Quantifying Ecological Memory in Palaeoecological Datasets and Other Long Time-Series.
memoria
The goal of memoria is to provide the tools to quantify ecological memory in long time-series involving environmental drivers and biotic responses, including palaeoecological datasets.
Ecological memory has two main components: the endogenous component, which represents the effect of antecedent values of the response on itself, and endogenous component, which represents the effect of antecedent values of the driver or drivers on the current state of the biotic response. Additionally, the concurrent effect, which represents the synchronic effect of the environmental drivers over the response is measured.
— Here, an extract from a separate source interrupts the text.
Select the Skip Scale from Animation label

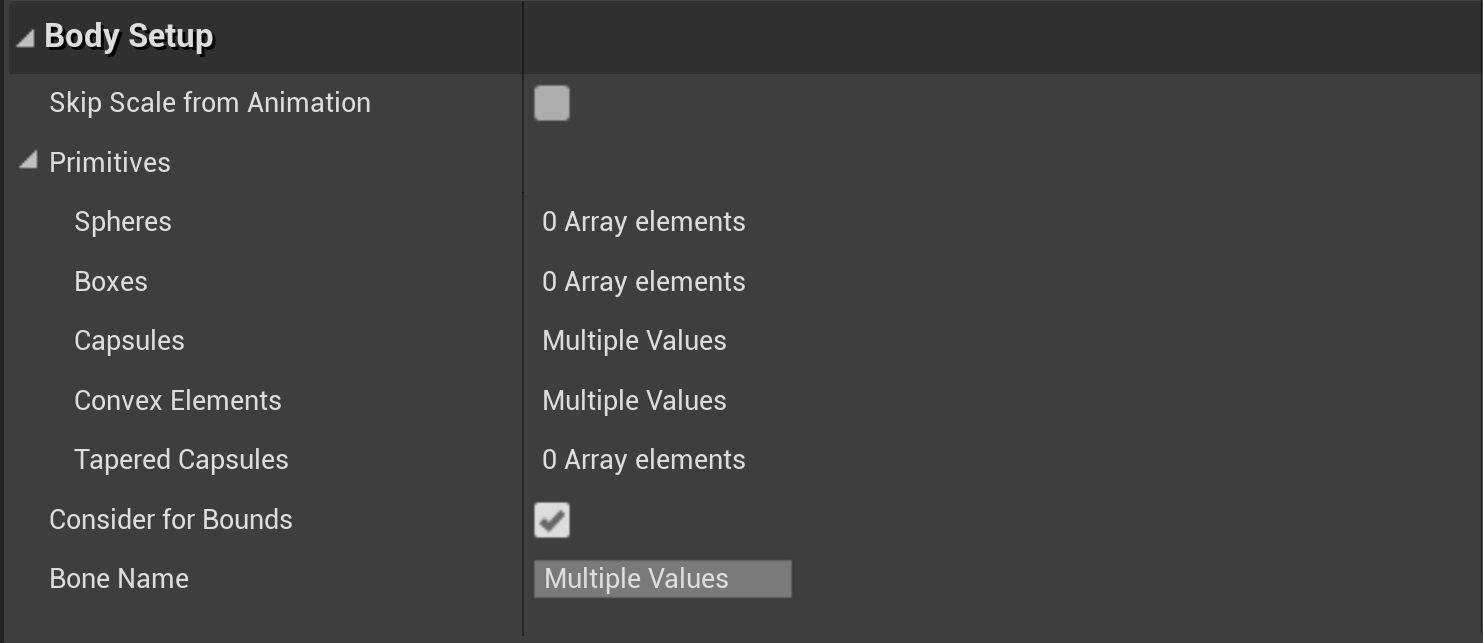pyautogui.click(x=210, y=103)
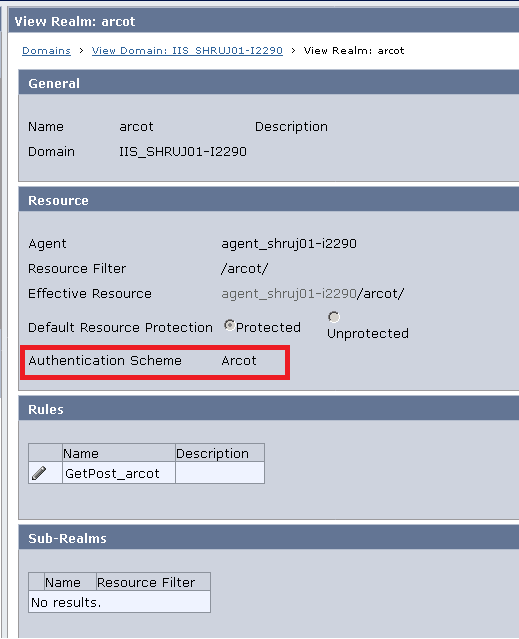Open View Domain: IIS_SHRUJ01-I2290 breadcrumb link
The width and height of the screenshot is (519, 639).
(187, 51)
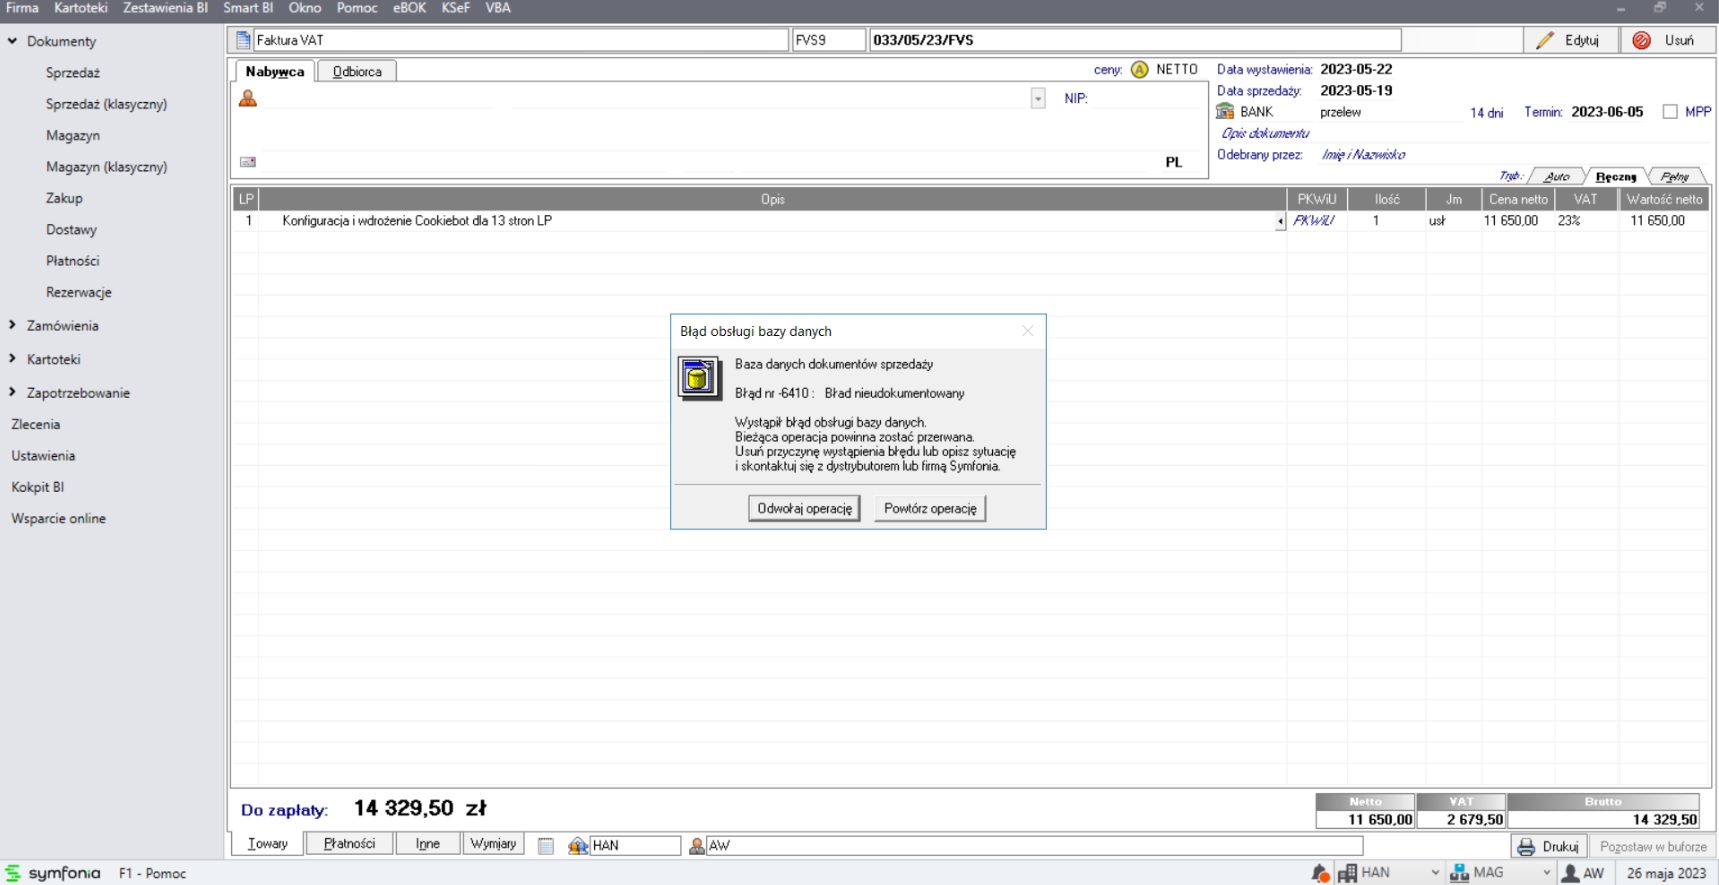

The functions in the package allow the user
The package memoria uses the fast implementation of Random Forest available in the ranger package to fit a model of the form shown in Equation 1:
Equation 1 (simplified from the one in the paper): [p_{t} = p_{t-1} +...+ p_{t-n} + d_{t} + d_{t-1} +...+ d_{t-n}]
Where:
- (p) is Pollen.
- (d) is Driver.
- (t) is the time of any given value of the response (p).
- (t-1) is the lag 1.
- (p_{t-1} +...+ p_{t-n}) represents the endogenous component of ecological memory.
- (d_{t-1} +...+ d_{t-n}) represents the exogenous component of ecological memory.
- (d_{t}) represents the concurrent effect of the driver over the response.
Random Forest returns an importance score for each model term, and the functions in memoria let the user to plot the importance scores across time lags for each ecological memory components, and to compute different features of each memory component (length, strength, and dominance).
Installation
You can install the released version of memoria from GitHub or soon from CRAN with:
#from GitHub
library(devtools)
install_github("blasbenito/memoria")
#from CRAN (not yet)
install.packages("memoria")
library(memoria)
#other useful libraries
library(ggplot2)
library(cowplot)
library(viridis)
library(tidyr)
library(kableExtra)
Workflow
To work with the memoria package the user has to provide a long time-series with at least one environmental driver and one biotic response. The steps below assume that the driver and the biotic response were taken at different temporal resolutions or depth intervals, but if that is not the case, the actual workflow would start at point 2.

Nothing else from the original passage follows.